Records shown.

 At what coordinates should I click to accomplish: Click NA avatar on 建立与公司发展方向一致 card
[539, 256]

--

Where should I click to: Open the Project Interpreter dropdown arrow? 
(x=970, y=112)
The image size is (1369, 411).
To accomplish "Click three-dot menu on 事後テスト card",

* * *

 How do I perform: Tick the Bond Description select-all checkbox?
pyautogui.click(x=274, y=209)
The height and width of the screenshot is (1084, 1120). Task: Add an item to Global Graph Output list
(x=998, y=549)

Your objective.
Write down exactly the span of lines above from the one containing "Where should I" to the one containing "three-dot menu on", both ends included.

Answer box.
Where should I click to: Open the Project Interpreter dropdown arrow? 
(x=970, y=112)
The image size is (1369, 411).
To accomplish "Click three-dot menu on 事後テスト card",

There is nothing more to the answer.